ASSIGNMENT:
The reply should hold nothing except the lines from the one with "Click the Thay đổi column header" through the end of the entries, duplicated exactly and with no pictures.

**** MATERIAL SUPPLIED ****

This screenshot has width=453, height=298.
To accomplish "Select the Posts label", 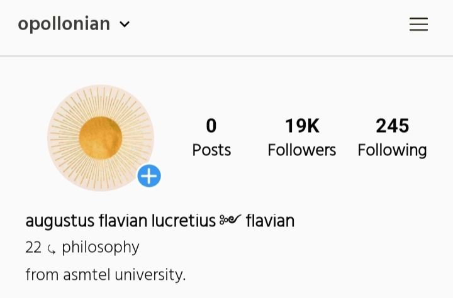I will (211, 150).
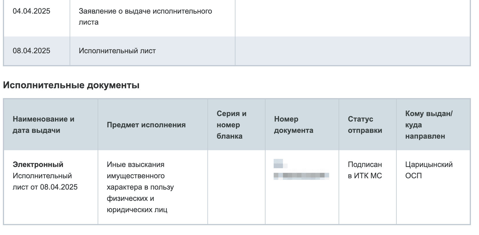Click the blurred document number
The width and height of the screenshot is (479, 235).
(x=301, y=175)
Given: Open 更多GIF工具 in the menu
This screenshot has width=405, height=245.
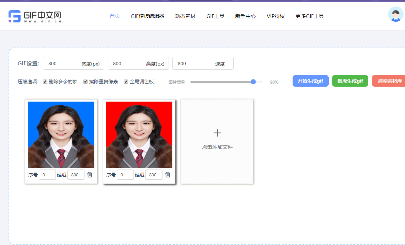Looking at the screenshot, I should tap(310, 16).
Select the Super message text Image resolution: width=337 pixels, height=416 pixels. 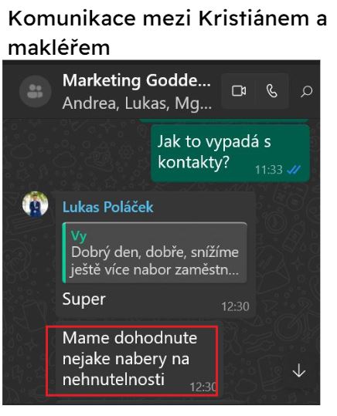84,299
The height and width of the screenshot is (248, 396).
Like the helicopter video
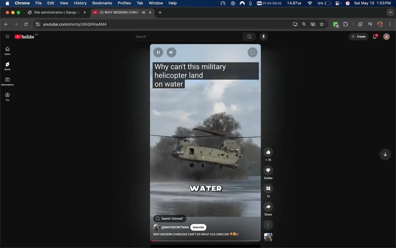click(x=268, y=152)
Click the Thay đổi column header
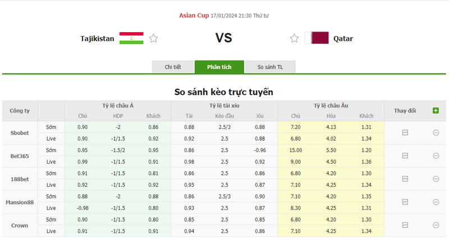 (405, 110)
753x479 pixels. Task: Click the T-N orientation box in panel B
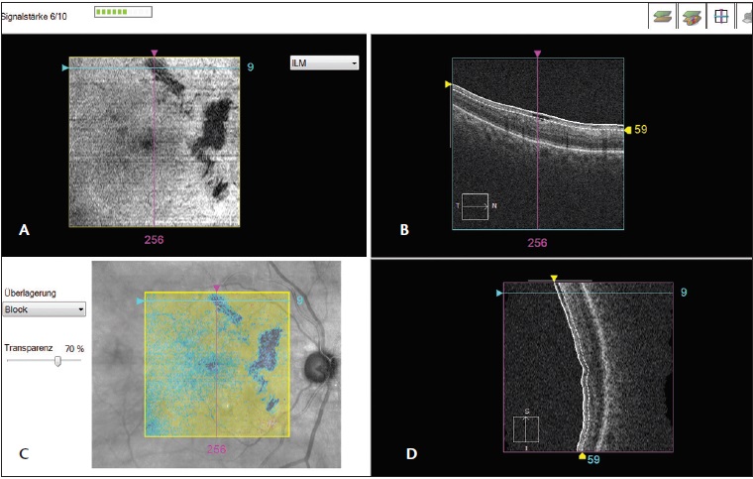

****

TASK SOLUTION:
Click the Thay đổi column header
 (405, 110)
753x479 pixels. Task: Click the T-N orientation box in panel B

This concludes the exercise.